Some Rural Localities Hit With Big Jump in Local Composite Index

Credit: Cardinal News

by Dick Hall-Sizemore

For all those readers who complain that Northern Virginia gets screwed by state funding formulas, Dwight Yancey of Cardinal News has provided an eye-opening rejoinder. Many rural counties have been hit disproportionately hard by the new calculations for the local composite index used to determine the local share of the costs of basic aid for schools.

The main driver in these increases has been significant increases in the total value of real estate in those counties. Many of them have become havens for folks leaving urban areas for the rural countryside, either for their primary or secondary homes.
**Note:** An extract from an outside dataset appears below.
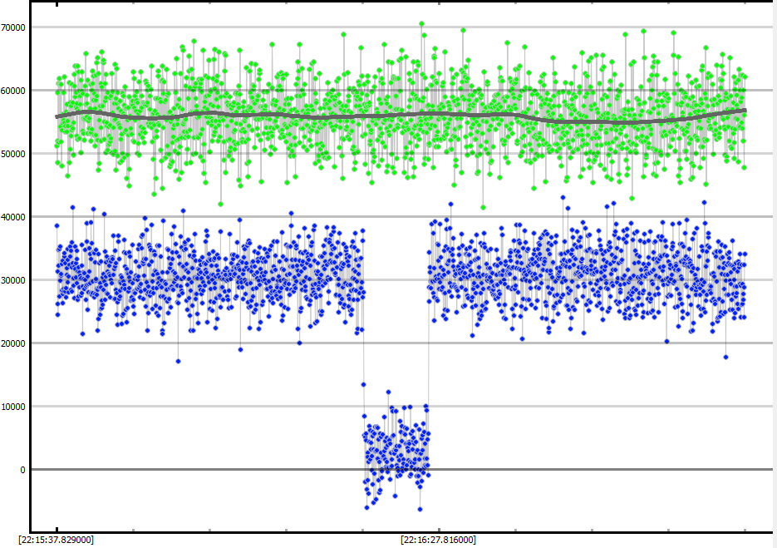
Task: Click the isolated blue point near 17000 on left
Action: (178, 361)
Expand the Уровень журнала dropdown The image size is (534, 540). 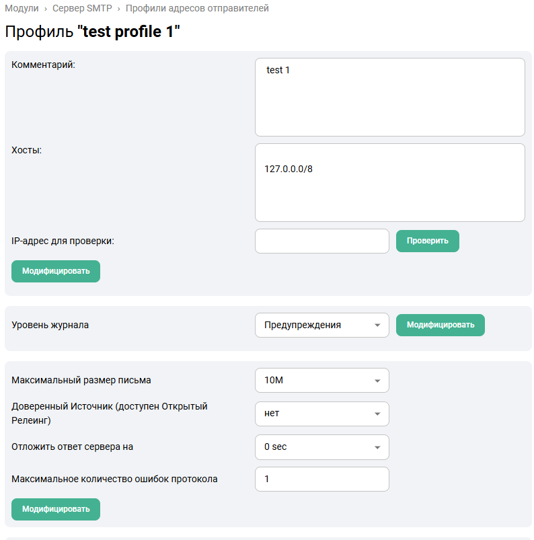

In Franklin County, burgeoning property values around Smith Mountain Lake have driven up the county’s total real property values 39 percent over the past two years, although almost half the students live in poverty. In Nelson County, the situation is much the same with properties in Wintergreen and spillover from Albemarle County driving up the county’s total property values. In Charles City County, where 64 percent of the students live in official poverty, folks buying up riverfront property have driven up the total property values by 24 percent.

The result of these changes is that the state now considers Charles City County as having a greater ability to pay for its schools that Northern Virginia localities, including Loudoun County, the wealthiest locality in the state and one of the wealthiest in the nation. In fact, 22 localities are rated as having a greater ability to pay than Loudoun and most of them are rural.

Yancey provides nice maps to illustrate his analysis.

At some point, the state—governor and legislature—will have to quit delaying and tackle the hard job of revising how the state funds local schools.